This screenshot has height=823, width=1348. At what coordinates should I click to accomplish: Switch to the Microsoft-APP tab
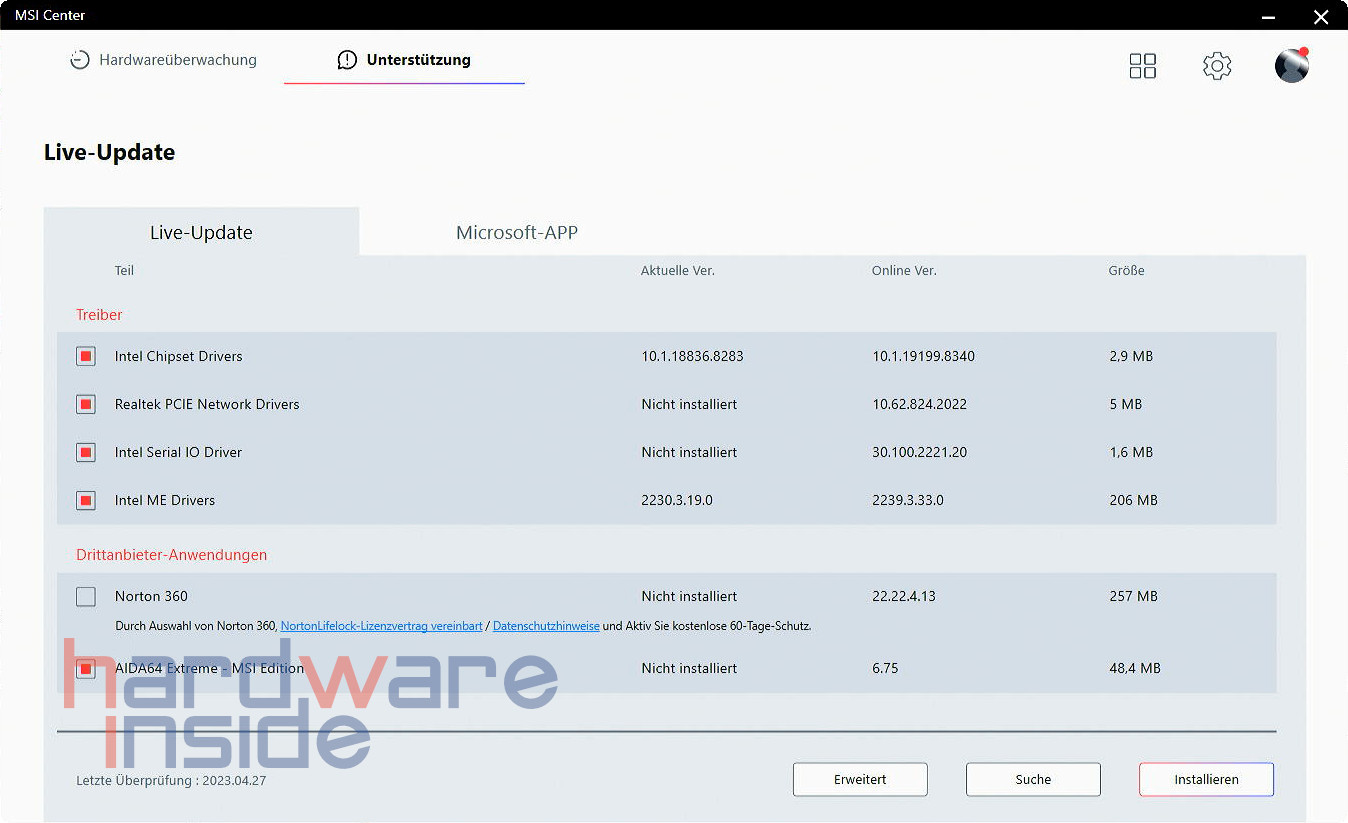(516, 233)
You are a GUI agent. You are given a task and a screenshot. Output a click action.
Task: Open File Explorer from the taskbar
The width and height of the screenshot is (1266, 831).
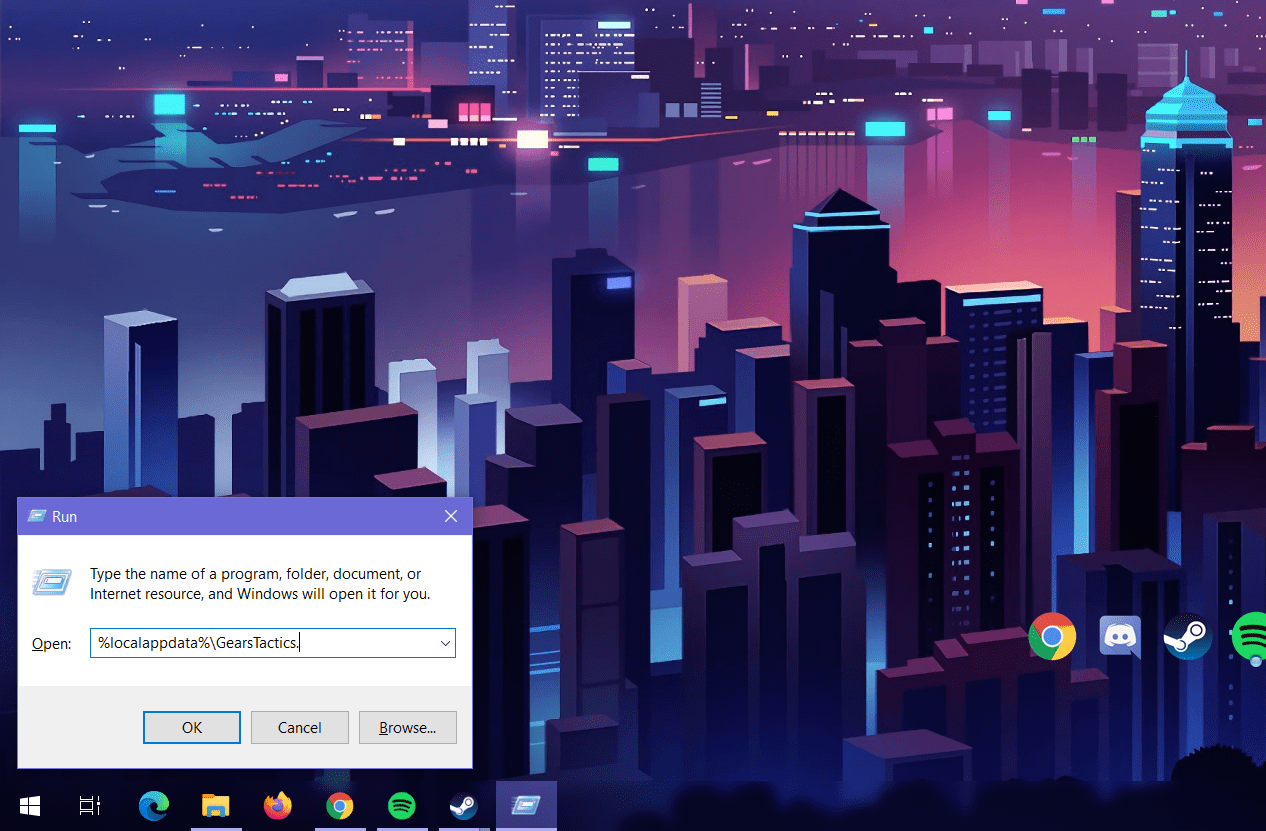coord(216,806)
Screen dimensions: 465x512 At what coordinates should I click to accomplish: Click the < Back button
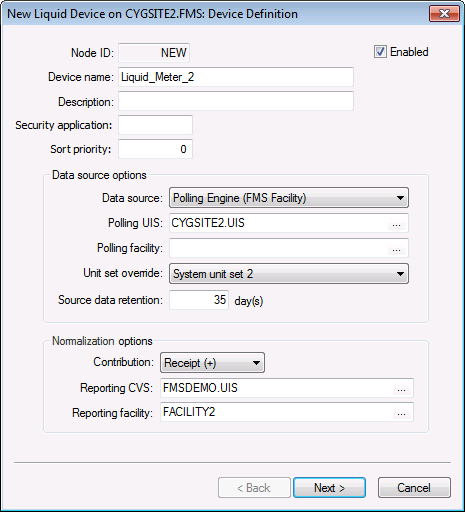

***

WHAT YOU WILL DO: The pictures in the entries above should be left out; all else must be copied exactly.

WRITTEN SOLUTION:
This screenshot has height=823, width=1348. At what coordinates should I click to accomplish: Switch to the Microsoft-APP tab
(516, 233)
You are a GUI agent. You are given a task and a screenshot. Output a click action.
Task: Open File Explorer from the taskbar
The width and height of the screenshot is (1266, 831).
coord(216,806)
Screen dimensions: 465x512 At what coordinates should I click to accomplish: Click the < Back button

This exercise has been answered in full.